Exercise description: Look through the data below for the line with "Task: Select the Startseite tab" and the line with "You are a computer-use agent. The", then output those two and all lines in between, exactly as written.

Exercise data:

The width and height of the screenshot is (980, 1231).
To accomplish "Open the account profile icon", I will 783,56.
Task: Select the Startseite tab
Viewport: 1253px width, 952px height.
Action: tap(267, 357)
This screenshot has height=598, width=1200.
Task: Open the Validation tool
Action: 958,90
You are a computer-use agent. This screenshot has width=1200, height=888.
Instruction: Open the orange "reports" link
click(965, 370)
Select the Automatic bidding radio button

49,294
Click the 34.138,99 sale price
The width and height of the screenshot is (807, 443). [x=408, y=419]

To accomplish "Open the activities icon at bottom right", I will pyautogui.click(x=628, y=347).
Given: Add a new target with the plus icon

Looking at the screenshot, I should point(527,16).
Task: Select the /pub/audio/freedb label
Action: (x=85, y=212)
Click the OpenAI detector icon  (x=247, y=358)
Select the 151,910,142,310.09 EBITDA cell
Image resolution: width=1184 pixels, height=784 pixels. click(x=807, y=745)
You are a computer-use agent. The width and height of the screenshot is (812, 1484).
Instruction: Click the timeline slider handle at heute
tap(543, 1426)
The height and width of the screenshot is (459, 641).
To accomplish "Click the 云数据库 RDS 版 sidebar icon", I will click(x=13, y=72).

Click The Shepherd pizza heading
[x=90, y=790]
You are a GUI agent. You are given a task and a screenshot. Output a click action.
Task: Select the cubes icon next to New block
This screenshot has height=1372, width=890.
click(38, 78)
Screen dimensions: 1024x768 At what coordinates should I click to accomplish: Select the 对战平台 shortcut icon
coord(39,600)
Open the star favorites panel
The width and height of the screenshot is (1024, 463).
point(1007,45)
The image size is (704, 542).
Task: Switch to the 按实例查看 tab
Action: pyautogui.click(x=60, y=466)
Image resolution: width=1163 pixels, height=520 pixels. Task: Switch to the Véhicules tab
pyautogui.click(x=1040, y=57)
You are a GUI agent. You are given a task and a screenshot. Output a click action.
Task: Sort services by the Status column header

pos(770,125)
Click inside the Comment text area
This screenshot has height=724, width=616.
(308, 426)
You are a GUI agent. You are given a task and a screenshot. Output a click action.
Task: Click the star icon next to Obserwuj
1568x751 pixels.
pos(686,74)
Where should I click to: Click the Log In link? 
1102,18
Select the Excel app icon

Task answer:
Task: Select the Startseite tab
Viewport: 1253px width, 952px height.
Action: tap(267, 357)
This screenshot has height=598, width=1200.
Task: Open the Validation tool
Action: 958,90
You are a computer-use agent. This screenshot has width=1200, height=888.
Instruction: Open the orange "reports" link
click(965, 370)
Select the Automatic bidding radio button

49,294
Click the 34.138,99 sale price
The width and height of the screenshot is (807, 443). [x=408, y=419]

To accomplish "Open the activities icon at bottom right", I will pyautogui.click(x=628, y=347).
Given: Add a new target with the plus icon

Looking at the screenshot, I should point(527,16).
Task: Select the /pub/audio/freedb label
Action: (x=85, y=212)
Click the OpenAI detector icon  (x=247, y=358)
Select the 151,910,142,310.09 EBITDA cell
Image resolution: width=1184 pixels, height=784 pixels. click(x=807, y=745)
You are a computer-use agent. The width and height of the screenshot is (812, 1484).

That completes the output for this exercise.